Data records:
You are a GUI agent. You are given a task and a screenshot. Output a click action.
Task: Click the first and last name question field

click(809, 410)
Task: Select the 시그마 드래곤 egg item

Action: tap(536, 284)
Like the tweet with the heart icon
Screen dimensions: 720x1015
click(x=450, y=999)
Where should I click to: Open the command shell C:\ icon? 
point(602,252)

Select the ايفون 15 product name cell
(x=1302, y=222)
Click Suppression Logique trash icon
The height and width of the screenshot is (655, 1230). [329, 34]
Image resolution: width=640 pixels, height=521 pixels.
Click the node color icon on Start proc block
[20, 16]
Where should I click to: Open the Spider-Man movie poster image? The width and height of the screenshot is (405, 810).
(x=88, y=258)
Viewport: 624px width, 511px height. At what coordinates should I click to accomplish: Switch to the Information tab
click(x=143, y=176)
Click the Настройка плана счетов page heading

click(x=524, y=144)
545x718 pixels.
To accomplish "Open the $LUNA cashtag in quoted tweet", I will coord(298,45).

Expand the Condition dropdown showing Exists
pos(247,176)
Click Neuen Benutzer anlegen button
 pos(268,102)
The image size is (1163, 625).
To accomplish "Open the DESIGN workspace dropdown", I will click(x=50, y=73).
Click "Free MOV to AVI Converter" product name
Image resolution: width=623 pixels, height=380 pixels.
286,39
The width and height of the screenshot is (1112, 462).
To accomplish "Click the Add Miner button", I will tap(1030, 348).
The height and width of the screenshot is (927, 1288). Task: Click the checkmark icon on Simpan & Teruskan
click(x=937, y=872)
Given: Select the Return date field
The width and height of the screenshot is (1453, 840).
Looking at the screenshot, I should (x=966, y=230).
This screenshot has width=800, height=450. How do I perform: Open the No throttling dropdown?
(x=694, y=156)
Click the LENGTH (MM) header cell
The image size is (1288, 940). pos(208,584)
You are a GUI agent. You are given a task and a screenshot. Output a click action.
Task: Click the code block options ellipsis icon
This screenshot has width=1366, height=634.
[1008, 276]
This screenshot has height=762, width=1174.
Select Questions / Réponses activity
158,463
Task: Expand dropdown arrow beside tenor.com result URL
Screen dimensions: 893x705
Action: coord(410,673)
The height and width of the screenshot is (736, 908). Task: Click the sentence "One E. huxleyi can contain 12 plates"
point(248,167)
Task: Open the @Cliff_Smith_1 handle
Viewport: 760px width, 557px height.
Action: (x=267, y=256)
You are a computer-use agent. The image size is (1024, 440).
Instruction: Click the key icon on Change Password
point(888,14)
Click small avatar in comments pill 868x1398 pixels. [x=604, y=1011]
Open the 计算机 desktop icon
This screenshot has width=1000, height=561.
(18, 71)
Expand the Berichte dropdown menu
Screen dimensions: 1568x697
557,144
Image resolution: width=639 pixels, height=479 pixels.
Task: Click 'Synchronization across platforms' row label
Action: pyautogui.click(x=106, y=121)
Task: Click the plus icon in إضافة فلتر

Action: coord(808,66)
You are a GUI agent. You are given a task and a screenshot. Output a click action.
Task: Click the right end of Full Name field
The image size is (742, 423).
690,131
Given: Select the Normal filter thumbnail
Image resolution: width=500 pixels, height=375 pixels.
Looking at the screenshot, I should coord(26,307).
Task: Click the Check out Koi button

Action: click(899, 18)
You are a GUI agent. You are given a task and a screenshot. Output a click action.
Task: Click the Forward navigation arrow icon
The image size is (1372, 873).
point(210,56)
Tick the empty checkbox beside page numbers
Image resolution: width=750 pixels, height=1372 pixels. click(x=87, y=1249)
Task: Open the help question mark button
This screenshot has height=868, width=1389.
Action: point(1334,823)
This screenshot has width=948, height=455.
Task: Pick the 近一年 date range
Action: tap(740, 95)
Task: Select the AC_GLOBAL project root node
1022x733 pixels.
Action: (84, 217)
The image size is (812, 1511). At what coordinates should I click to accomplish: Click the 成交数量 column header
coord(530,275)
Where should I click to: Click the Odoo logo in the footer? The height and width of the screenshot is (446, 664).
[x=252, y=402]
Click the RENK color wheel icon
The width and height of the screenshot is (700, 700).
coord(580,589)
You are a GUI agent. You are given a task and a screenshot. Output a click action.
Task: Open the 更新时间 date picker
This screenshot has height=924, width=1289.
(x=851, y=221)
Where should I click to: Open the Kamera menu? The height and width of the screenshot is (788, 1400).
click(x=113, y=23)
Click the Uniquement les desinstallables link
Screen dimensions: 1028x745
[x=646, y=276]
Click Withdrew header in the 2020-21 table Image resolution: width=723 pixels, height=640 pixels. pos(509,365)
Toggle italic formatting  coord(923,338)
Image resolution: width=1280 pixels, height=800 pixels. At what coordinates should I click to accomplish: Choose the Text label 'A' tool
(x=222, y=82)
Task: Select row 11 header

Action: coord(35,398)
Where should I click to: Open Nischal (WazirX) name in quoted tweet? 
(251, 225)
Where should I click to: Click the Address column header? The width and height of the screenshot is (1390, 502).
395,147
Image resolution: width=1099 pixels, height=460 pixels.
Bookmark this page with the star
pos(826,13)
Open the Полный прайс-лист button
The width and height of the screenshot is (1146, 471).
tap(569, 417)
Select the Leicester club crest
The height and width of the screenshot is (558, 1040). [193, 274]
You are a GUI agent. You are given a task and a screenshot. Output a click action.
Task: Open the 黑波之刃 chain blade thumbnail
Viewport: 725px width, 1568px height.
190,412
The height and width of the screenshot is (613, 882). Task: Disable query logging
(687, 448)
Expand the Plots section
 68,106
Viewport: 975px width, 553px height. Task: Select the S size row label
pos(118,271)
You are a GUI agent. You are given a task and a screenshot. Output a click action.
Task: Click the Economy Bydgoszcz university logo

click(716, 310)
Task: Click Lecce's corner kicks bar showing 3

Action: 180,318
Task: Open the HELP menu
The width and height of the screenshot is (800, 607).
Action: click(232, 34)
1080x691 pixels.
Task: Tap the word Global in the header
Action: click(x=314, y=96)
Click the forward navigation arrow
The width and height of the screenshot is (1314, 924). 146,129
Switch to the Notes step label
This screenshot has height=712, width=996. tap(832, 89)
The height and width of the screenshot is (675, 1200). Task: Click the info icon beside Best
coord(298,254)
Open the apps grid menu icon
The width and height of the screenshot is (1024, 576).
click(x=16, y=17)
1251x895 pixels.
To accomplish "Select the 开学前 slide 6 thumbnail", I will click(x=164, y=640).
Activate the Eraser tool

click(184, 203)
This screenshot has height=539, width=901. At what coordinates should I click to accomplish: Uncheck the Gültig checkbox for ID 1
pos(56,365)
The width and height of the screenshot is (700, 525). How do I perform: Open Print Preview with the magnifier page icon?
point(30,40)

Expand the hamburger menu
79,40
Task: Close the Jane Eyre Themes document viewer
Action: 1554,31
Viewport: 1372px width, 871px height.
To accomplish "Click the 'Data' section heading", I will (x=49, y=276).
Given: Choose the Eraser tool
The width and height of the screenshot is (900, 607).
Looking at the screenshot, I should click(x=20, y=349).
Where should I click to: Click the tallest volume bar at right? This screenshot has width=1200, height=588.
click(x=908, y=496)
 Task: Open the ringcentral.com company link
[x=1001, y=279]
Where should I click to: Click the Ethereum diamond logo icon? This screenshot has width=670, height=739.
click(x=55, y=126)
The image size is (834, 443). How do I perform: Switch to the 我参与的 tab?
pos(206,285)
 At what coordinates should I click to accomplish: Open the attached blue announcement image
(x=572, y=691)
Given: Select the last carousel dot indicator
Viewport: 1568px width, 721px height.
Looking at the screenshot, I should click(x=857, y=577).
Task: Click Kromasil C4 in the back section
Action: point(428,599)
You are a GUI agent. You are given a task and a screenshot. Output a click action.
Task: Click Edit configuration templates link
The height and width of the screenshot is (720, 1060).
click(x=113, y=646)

▶ _What you are asked to do_:
Nothing should appear in the answer except the lines above from the line with "Task: Open the @Cliff_Smith_1 handle" through the line with "Click small avatar", both included, written out exactly.

▶ _Result of the task_:
Task: Open the @Cliff_Smith_1 handle
Viewport: 760px width, 557px height.
Action: (x=267, y=256)
You are a computer-use agent. The image size is (1024, 440).
Instruction: Click the key icon on Change Password
point(888,14)
Click small avatar in comments pill 868x1398 pixels. [x=604, y=1011]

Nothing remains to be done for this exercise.